Sunday, May 1, 2011

VFX companies need an old business model.

I'm coming around to the idea that the *only* way for VFX shops (as opposed to finishing, or editorial, or prodco, or design shops that also do some VFX) to survive in the long term is -- deep breath -- to refuse to work on a firm bid model.

NO ONE in any other business works on a fixed bid based on so many unknowns, except perhaps aerospace and defense contractors, who seem to have, um, other means of protecting margins.  Plumbers, general contractors, auto mechanics, electricians, carpenters, freakin' ditch-diggers all give you a good-faith estimate based on your description of the project.  Then, when they get into it, if they find more problems, they tell you about them and ask if you want them dealt with, for X dollars more.  We should do the same. 

We can read a script, break down a board, have endless conference calls with the creatives and director, but everyone knows that the number that comes out of that process might or might not have anything to do with the actual scope of work once the shoot and edit are done, to say nothing of the endless chain of approvals and tweaks.  Live-action can work on fixed-bid.  90% or more of a live-action shoot is totally predictable (weather and performing animals notwithstanding). There is over 100 years' worth of live-action production experience that is still applicable when bidding and scheduling a shoot.  I know live-action producers who can predict to within 2 or 3 percent what the actual costs for every single department will be on a live shoot (granted, not the crazy ones).  VFX on the other hand, is by definition exploration of the unknown, or at least rarely-visited fringes of production and possibility. 
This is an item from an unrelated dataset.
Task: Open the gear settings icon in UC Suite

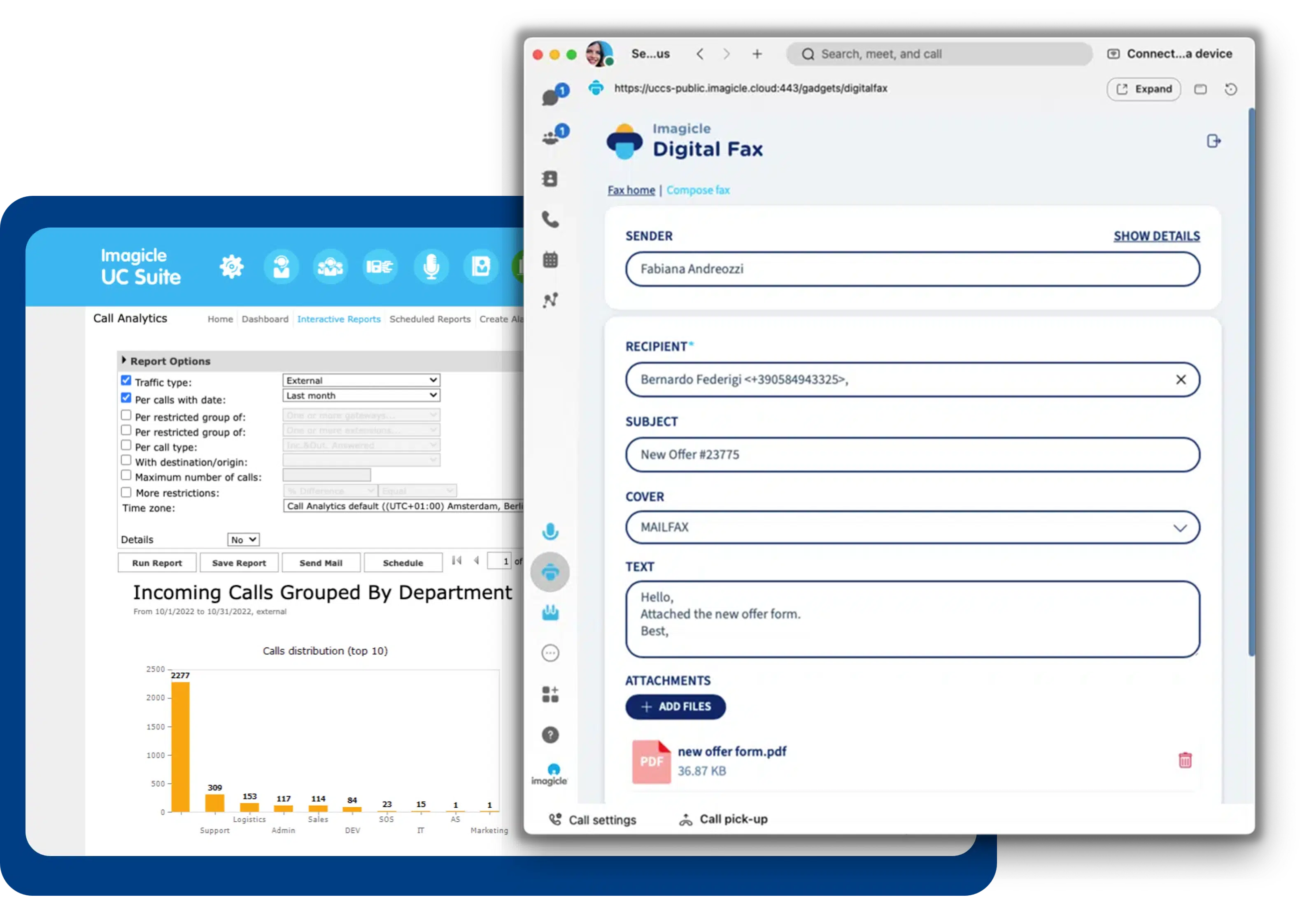Action: (x=232, y=267)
We're going to have to be willing to lose some clients, at least at first, by telling them "This is a good-faith estimate, not a firm bid.  We can either give you a firm bid when you've locked the cut and we mutually define the exact scope of work, or we can work on a cost-plus or time-and-materials basis for as long as you'd like, at the following rates."
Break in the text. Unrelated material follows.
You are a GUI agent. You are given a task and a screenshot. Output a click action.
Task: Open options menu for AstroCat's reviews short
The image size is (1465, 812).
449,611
This is what freelance workers, in essence, do for the companies they work for.  They (or I should say, we) charge by the day, or hour, with or without overtime, but the key is this: if they work more, they get paid more.  As a company owner, this killed me, because I couldn't do the same.  If one of my artists was lazy, or less-productive than he or she should have been, or made a dumb mistake, or was a toxic personality, I couldn't penalize him or her other than by not hiring him/her on the next project -- and I had to pay someone even more to fix the problem. If my client made a last-minute change that exceeded the defined scope of work, I could demand an overage, but more often than not in the last 3 years, the response was, "there is no more money. we don't care if you bill us, we won't pay it."  And what is a shop that bills in the very low 7 figures annually gonna do -- sue Publicis or BBDO? Not only would that be a simple war of attrition for their lawyers, they'd certainly spread the word throughout the agency world.

I don't really see how to make this happen, since it would require a substantial number of high-end companies to simultaneously and without any appearance of collusion make a fundamental change in their client model. 

But I also don't see how small-to-mid-size VFX shops can survive without it.